If they refused cover for on road parking they wouldn't do any business in Portsmouth. Off road parking is as rare as rocking horse s**t. I think there must be 30 vans within a quarter of a mile of my home.


----------



## peter palance (Apr 3, 2019)

*car*



antiquesam said:


> I've tried using the comparison sites, but they seem to be incapable of doing anything vaguely specialist. I saw a website for Asda and Tesco but kind of discounted them for the same reason, but will add them to the list.



my car is with tesco until renew-hell, here looking at you babe, hope you get it wright,peases bee with you ,ok,pj


----------



## antiquesam (Apr 3, 2019)

peter palance said:


> my car is with tesco until renew-hell, here looking at you babe, hope you get it wright,peases bee with you ,ok,pj



Thanks, but this is an old thread. I sorted it between Xmas and New Year. In the main I found the smaller brokers the most amenable to a deal, both for the car and van.


----------



## alcam (Apr 3, 2019)

POI Admin said:


> Not my experience ... Several were not prepared to quote.
> 
> This may be postcode related of course, and insurers do change their approach.
> 
> The only option is to ring around and ask.

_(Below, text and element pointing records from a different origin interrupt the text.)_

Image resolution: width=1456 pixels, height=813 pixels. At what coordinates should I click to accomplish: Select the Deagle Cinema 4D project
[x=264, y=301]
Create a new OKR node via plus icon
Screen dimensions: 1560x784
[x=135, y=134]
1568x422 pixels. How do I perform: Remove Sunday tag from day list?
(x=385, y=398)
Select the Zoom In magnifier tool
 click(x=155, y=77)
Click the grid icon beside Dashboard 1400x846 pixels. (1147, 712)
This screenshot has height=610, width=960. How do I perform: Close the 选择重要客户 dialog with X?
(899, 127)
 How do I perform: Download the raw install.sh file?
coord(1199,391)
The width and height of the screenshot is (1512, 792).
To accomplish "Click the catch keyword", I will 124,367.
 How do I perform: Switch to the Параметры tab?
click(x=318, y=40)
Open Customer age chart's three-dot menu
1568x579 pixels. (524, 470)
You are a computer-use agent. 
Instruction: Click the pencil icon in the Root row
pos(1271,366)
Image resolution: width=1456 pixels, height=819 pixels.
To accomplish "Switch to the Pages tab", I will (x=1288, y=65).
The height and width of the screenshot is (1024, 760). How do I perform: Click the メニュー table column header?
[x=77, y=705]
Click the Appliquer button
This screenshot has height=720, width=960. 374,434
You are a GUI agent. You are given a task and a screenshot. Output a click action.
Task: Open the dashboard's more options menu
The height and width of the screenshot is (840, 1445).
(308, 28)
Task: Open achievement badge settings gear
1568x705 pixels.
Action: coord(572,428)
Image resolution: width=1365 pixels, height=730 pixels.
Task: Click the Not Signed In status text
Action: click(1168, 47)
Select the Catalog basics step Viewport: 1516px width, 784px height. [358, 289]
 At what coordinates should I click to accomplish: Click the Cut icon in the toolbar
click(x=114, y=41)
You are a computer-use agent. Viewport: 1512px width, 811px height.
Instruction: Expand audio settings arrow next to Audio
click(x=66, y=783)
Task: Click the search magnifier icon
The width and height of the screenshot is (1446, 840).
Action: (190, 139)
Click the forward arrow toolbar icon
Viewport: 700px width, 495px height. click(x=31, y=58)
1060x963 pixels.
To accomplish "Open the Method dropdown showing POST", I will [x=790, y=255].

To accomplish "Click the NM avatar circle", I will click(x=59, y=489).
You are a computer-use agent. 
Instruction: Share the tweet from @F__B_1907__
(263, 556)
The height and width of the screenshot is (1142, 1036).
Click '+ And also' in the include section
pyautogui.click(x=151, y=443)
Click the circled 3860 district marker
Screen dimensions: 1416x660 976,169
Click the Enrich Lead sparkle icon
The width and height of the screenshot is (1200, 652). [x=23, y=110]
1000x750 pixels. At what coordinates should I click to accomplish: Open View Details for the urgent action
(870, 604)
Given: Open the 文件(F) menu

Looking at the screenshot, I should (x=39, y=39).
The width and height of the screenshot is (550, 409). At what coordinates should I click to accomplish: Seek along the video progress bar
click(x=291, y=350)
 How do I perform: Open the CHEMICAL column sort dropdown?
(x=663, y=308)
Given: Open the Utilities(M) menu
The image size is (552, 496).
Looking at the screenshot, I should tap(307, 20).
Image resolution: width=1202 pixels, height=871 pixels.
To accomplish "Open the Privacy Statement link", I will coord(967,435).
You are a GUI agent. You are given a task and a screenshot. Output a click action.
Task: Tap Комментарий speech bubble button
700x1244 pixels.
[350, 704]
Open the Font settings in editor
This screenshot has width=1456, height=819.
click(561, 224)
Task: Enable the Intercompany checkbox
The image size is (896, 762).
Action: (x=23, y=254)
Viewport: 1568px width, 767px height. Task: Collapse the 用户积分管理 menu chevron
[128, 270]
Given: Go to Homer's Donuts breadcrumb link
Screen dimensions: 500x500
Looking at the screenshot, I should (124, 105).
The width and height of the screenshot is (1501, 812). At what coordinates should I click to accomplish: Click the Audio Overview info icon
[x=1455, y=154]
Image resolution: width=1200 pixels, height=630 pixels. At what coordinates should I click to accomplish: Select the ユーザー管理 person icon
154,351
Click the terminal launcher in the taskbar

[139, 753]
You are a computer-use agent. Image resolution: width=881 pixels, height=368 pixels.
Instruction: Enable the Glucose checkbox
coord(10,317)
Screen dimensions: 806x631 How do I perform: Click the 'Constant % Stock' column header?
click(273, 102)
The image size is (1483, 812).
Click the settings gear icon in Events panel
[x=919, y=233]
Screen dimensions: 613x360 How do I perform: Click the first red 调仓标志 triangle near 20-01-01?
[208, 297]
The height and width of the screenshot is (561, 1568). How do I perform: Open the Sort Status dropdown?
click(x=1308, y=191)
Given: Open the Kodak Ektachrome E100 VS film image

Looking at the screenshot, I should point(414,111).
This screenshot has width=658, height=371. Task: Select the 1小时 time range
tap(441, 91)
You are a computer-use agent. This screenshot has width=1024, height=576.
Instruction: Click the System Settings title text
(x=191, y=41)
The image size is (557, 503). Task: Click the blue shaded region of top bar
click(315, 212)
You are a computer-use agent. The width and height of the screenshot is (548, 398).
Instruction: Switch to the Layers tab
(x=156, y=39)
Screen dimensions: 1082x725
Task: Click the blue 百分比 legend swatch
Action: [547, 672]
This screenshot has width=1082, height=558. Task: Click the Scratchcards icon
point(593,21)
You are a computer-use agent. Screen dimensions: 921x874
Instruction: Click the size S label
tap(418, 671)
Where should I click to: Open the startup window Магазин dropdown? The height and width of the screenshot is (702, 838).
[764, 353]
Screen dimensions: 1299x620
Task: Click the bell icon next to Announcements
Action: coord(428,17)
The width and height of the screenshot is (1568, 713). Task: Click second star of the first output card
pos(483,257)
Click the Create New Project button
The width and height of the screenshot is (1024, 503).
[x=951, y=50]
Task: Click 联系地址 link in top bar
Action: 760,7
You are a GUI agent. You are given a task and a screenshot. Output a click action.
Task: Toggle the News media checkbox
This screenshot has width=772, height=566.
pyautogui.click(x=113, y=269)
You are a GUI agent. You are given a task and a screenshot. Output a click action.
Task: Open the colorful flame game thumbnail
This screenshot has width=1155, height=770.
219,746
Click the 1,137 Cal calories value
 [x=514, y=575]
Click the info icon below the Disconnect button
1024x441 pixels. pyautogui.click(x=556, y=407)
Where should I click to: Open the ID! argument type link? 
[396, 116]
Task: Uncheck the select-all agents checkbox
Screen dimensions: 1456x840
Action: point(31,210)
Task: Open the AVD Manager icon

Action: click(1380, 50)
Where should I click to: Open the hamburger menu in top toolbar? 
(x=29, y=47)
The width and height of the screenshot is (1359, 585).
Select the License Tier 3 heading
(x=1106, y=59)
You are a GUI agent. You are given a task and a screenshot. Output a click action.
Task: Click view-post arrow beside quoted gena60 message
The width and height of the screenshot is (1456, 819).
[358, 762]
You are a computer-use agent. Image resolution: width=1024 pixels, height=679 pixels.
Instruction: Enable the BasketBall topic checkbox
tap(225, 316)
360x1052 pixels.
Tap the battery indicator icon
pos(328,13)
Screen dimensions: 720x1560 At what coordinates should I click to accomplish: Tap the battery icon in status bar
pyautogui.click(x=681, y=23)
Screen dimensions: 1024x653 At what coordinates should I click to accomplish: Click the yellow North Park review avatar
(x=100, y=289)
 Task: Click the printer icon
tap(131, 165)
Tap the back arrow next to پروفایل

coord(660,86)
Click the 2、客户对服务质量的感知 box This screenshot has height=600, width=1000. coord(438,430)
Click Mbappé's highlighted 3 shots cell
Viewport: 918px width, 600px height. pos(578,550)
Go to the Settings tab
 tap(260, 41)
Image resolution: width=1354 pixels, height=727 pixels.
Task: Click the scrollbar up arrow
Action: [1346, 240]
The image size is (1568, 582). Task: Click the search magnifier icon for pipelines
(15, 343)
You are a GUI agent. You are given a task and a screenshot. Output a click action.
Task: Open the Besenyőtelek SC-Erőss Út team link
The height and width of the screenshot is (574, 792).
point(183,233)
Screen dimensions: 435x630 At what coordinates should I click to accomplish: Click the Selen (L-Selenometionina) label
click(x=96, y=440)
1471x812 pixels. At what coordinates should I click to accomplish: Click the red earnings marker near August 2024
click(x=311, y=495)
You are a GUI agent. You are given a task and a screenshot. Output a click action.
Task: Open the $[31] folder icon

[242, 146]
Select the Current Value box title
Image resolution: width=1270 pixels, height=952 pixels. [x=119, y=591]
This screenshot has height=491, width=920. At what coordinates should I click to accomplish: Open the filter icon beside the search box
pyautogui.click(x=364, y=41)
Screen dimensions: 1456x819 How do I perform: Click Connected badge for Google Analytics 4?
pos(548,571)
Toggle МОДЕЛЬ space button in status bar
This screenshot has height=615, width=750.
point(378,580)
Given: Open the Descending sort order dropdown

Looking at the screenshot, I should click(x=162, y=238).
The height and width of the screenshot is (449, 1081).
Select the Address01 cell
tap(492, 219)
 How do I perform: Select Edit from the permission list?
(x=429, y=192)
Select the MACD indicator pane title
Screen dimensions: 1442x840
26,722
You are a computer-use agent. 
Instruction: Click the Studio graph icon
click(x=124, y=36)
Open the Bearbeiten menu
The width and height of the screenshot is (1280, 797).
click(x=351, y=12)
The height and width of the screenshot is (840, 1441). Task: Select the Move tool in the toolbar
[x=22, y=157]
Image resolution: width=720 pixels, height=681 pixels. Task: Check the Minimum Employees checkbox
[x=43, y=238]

Yes that's my previous experience . Was hoping to narrow down the list  . Apart from existing insurers only other I know is Safeguard


----------



## antiquesam (Apr 3, 2019)

alcam said:


> Yes that's my previous experience . Was hoping to narrow down the list  . Apart from existing insurers only other I know is Safeguard



Lancaster, AIB, Adrian Flux, Carole Nash and Staysure were all happy to quote. They were all within a tenner of each other until Lancaster was prepared to do a deal knocking Forty quid off his original offer. Must have been a thin month for him.


----------



## alcam (Apr 3, 2019)

antiquesam said:


> Lancaster, AIB, Adrian Flux, Carole Nash and Staysure were all happy to quote. They were all within a tenner of each other until Lancaster was prepared to do a deal knocking Forty quid off his original offer. Must have been a thin month for him.



Ok thanks , narrows it down a bit . I'm with Adrian flux at present . Will try the rest , though AIB knocked me  back the last 3 years


----------



## antiquesam (Apr 3, 2019)

alcam said:


> Ok thanks , narrows it down a bit . I'm with Adrian flux at present . Will try the rest , though AIB knocked me  back the last 3 years



There must surely be more than just on road parking affecting your insurance. Have you got a gold plated van encrusted with diamonds or something?


----------



## alcam (Apr 4, 2019)

antiquesam said:


> There must surely be more than just on road parking affecting your insurance. Have you got a gold plated van encrusted with diamonds or something?




No it's the on street parking that is the problem . Many companies just don't do it


----------